Par l’entremise du Ministre des Mines, de l’Industrie et du Développement Technologique par intérim, le Pr FUH Calistus Gentry, le gouvernement de la République du Cameroun a commis un communiqué qui porte sur la traçabilité de l’or.
Le Ministre des Mines, de l’Industrie et du Développement Technologique par intérim, le Pr FUH Calistus Gentry, porte à la connaissance du Public que le rapport ITIE 2023 (Initiative pour la Transparence dans les Industries Extractives) de la République du Cameroun fait ressortir un écart entre la déclaration d’exportation de 22,3 Kg d’or répertoriée par la Direction Générale des Douanes et les statistiques internationales qui indiquent 15,2 tonnes à destination des Émirats Arabes Unis, déclarées en provenance du Cameroun.
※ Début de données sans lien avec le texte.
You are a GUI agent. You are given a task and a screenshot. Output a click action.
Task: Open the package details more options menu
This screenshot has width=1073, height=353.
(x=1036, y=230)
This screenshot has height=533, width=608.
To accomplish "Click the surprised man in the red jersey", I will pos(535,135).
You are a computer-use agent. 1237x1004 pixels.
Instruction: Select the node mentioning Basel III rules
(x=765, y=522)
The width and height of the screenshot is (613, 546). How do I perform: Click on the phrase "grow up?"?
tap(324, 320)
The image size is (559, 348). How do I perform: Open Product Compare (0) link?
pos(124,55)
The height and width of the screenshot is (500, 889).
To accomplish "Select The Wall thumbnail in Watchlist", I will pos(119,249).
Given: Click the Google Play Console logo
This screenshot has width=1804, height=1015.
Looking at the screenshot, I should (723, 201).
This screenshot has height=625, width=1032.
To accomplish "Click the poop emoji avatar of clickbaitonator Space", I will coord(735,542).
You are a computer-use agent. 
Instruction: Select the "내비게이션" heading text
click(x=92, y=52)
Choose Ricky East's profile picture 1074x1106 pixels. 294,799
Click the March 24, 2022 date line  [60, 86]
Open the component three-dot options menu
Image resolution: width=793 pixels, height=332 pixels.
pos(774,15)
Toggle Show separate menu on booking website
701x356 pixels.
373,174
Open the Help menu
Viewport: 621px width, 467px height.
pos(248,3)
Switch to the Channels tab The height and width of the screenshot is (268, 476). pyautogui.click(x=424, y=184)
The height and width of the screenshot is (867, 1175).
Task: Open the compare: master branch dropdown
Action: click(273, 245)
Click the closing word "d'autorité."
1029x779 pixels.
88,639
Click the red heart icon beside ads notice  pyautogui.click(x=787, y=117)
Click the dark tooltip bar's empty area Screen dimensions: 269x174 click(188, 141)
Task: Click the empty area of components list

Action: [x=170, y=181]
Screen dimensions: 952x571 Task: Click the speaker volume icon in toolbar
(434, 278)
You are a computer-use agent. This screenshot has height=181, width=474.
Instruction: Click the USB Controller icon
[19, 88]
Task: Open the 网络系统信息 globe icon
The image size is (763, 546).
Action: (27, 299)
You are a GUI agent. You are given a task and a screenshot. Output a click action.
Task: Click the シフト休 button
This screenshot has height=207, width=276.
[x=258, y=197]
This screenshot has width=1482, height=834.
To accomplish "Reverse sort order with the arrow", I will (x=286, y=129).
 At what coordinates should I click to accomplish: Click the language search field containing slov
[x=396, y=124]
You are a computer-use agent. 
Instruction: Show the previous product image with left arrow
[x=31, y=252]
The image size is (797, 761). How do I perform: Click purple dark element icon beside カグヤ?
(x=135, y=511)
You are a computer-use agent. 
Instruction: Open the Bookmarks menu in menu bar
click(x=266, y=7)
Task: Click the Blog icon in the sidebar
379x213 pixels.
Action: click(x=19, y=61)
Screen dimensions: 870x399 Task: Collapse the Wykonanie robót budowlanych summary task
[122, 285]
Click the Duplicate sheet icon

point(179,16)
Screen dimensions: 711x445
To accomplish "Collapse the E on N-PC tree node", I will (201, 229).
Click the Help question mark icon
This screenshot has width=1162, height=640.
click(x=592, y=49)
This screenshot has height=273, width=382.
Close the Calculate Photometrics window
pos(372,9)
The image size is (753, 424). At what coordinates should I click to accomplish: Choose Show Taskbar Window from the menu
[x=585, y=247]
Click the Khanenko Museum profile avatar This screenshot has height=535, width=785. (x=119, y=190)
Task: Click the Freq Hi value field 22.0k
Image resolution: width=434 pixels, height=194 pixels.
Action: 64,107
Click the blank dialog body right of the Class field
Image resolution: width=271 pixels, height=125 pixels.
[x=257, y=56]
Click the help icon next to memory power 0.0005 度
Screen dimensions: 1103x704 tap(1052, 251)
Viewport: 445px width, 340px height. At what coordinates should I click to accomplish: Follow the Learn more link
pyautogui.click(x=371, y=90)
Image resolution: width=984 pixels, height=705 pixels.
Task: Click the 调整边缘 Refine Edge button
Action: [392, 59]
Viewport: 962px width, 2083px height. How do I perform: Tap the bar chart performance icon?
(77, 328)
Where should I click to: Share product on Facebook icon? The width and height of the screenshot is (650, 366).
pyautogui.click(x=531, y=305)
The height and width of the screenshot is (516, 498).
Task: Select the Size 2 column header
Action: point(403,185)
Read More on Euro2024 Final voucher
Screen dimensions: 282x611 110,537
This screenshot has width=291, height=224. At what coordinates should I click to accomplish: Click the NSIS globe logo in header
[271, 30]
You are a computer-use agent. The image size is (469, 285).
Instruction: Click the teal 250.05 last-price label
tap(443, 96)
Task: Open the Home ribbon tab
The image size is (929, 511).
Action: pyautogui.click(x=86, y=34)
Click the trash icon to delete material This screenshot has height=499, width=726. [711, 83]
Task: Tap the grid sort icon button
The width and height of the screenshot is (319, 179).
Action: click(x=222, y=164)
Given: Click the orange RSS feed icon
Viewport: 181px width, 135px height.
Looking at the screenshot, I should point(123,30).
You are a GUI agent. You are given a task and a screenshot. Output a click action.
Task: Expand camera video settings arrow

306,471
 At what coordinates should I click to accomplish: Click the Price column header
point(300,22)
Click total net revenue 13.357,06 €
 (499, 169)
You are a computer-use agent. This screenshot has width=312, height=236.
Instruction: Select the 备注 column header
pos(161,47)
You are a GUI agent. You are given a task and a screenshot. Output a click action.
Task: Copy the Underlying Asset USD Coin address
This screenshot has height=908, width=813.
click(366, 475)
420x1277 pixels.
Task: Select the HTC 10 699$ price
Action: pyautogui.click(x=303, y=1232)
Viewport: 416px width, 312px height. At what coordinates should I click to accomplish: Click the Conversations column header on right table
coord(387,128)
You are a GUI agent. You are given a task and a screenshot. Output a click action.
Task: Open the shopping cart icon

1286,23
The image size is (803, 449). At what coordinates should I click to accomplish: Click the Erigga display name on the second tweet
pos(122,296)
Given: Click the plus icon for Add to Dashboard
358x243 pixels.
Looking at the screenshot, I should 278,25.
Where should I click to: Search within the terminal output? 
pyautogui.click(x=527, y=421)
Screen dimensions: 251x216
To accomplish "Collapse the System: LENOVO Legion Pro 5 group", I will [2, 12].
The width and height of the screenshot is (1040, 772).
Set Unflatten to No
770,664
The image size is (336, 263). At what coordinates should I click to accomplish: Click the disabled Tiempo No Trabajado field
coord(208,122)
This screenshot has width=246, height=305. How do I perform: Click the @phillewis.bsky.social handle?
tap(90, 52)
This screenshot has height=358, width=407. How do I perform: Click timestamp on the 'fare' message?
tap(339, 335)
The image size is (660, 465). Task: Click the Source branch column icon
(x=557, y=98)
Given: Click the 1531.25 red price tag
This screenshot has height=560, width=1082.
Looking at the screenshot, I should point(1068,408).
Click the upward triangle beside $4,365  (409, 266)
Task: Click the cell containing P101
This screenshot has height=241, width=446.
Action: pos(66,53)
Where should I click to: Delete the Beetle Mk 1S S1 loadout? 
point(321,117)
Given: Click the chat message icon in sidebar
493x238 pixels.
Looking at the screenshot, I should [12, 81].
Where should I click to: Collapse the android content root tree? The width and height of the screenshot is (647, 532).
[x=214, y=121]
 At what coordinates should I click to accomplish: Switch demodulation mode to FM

Le Ministre tient à appeler d’emblée que le Ministère en charge des Mines assure les missions de définition et de gestion de la politique minière tandis que la Société Nationale des Mines (SONAMINES) assure la gestion et le contrôle de la production de l’or et détient l’exclusivité de la commercialisation de l’or produit.
Par ailleurs, l’or produit au Cameroun provient essentiellement de l’artisanat minier et de l’artisanat semi-mécanisé qui se meut comme dans d’autres pays africains, sans étude de faisabilité préalable pouvant permettre à l’État d’anticiper sur la production attendue. En conséquence, la SONAMINES prélève l’impôt synthétique minier libératoire en nature et des droits de sortie pour le compte de l’État sur la base des déclarations qui généralement ne sont pas sincères et complètes. Aussi, en sa qualité de comptoir unique et exclusif d’achat et de commercialisation de l’or, la SONAMINES ne dispose pas des moyens financiers et technologiques pour le rachat de la quote-part détenue par les opérateurs et le suivi de la production.
De plus, les écarts découlent des difficultés de sortie du territoire dues à la porosité des frontières terrestres utilisées en grande partie par les exploitants des pays voisins pour acheminer l’or aux Émirats Arabes Unis au nom du Cameroun, comme pays d’origine.
En vue d’apporter des solutions aux problèmes sus-évoqués, le Gouvernement préconise dès janvier prochain la fermeture des sites d’exploitation minière artisanale et semi-mécanisée de l’or qui ne disposent pas d’un système de traitement de gravier minéral en vase clos, le renforcement des moyens financiers et technologiques de la SONAMINES pour le rachat de l’or produit au Cameroun et le contrôle de la production à distance par les moyens modernes, le développement de la mine industrielle dont les études de faisabilité permettent de faire des prévisions de production.
Au demeurant, les actions menées par le Ministère en charge des Mines et la SONAMINES ont permis d’augmenter les réserves d’or du Cameroun de trente-sept (37) Kg à environ mille cinq cent (1500) Kg au cours des dernières années.
Le Ministre des Mines, tout en comptant sur le civisme de tous les opérateurs du secteur minier, rassure l’opinion publique que sous Très Hautes Instructions du CHEF DE L’ÉTAT, le Gouvernement est en train de travailler pour faire du secteur de l’or « une niche exceptionnelle de ressources financières » pouvant contribuer à l’élargissement de l’assiette fiscale et au renforcement des réserves d’or de l’État.